Privacy and Terms

Privacy statement

At ENAPPGY, we highly value your privacy. Here, we provide a concise overview of the information we collect, how we use it, and with whom we share it. Our aim is transparency and full disclosure.

  • Collected Information: We gather various data, including personal and anonymized information.
  • Use of Information: Collected data is utilized for service delivery, account management, updates, and software enhancement. Marketing contact occurs only with explicit consent.
  • Data Security: We implement measures such as secure protocols and encryption to protect your data.
  • Sharing of Information: Your personal data is shared only when necessary for our services or legally required.
  • Retention Period: We retain data in accordance with applicable laws and regulations.
  • Your Rights: You have the right to access, correct, limit, or delete your data. Objecting to marketing is possible.
  • Changes to Our Privacy Policy: Please check this statement regularly for any updates.

General Terms

The ENAPPGY Smart Building Software End-User Licenses are legal agreements between you (“Company”) and ENAPPGY EU B.V., a Dutch private limited company, acting as ENAPPGY. Its headquarters are in Amersfoort, Netherlands. This agreement governs the licensed use of the ENAPPGY Smart Building Software, including licensed modules, platforms, and applications. By using the software, you agree to the terms. Disagree? Do not use the software and return it within ten days of receipt.

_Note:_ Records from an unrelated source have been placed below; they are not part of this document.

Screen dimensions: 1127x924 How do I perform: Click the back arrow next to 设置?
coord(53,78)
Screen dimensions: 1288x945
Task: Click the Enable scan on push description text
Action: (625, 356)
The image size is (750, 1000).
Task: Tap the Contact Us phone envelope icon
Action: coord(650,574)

  • Grant of License: Personal, non-exclusive, non-transferable right to use the software according to the terms.
  • Ownership: The license is not a transfer of ownership. You may use the software according to the terms, but you do not acquire any other rights.
  • License Restrictions: You may not rent, lease, sublicense, sell, assign, or reverse-engineer the software. ENAPPGY retains all rights.
  • License activation date: The license for the use of our products and services starts on the activation date, as stated in the agreement between the company and the customer.
  • Agreement Term and Termination
    • The agreement commences on the effective date and remains in force for the duration specified in the Purchase Order (the “Initial Term”). Thereafter, the agreement will automatically renew for the same duration unless either party provides written notice of termination or intent to adjust the term at least 90 days prior to the end of the current term.
    • Either party may terminate the agreement with immediate effect in the event of a material breach that is not remedied within 30 days after written notice.
    • Upon termination, all licenses will be revoked, the use and hosting of the services will cease, and all outstanding, undisputed charges will remain payable. Certain provisions will remain in effect even after termination.
  • Payment must be made within the agreed upon term. If not otherwise agreed, payment must be made within 30 days of the invoice date. In case of late payment, we reserve the right to suspend access to our licenses and services until payment is received in full. Failure to meet the payment obligation may result in termination of the license agreement, without entitling to any form of compensation or refund. Upon renewal of your software license, an annual price indexation may be applied. This adjustment reflects inflation and market developments.
  • Termination: The licenses are effective upon installation and terminate upon non-compliance, notice, or destruction of the software. ENAPPGY’s rights remain valid after termination.
  • Limited Warranty: ENAPPGY warrants that the software will perform according to the documentation for 90 days after receipt. ENAPPGY’s liability is limited to repair or replacement.
  • Limitation of Liability: ENAPPGY is not liable for incidental, special, or indirect damages. Total liability is limited to the amount paid for the software.
  • Export Restrictions: You must comply with export controls and restrictions according to national and international laws.
  • Applicable Law: This agreement is governed by Dutch law. Disputes will be submitted to the competent courts in the Netherlands. The UN Convention on Contracts for the International Sale of Goods is expressly excluded.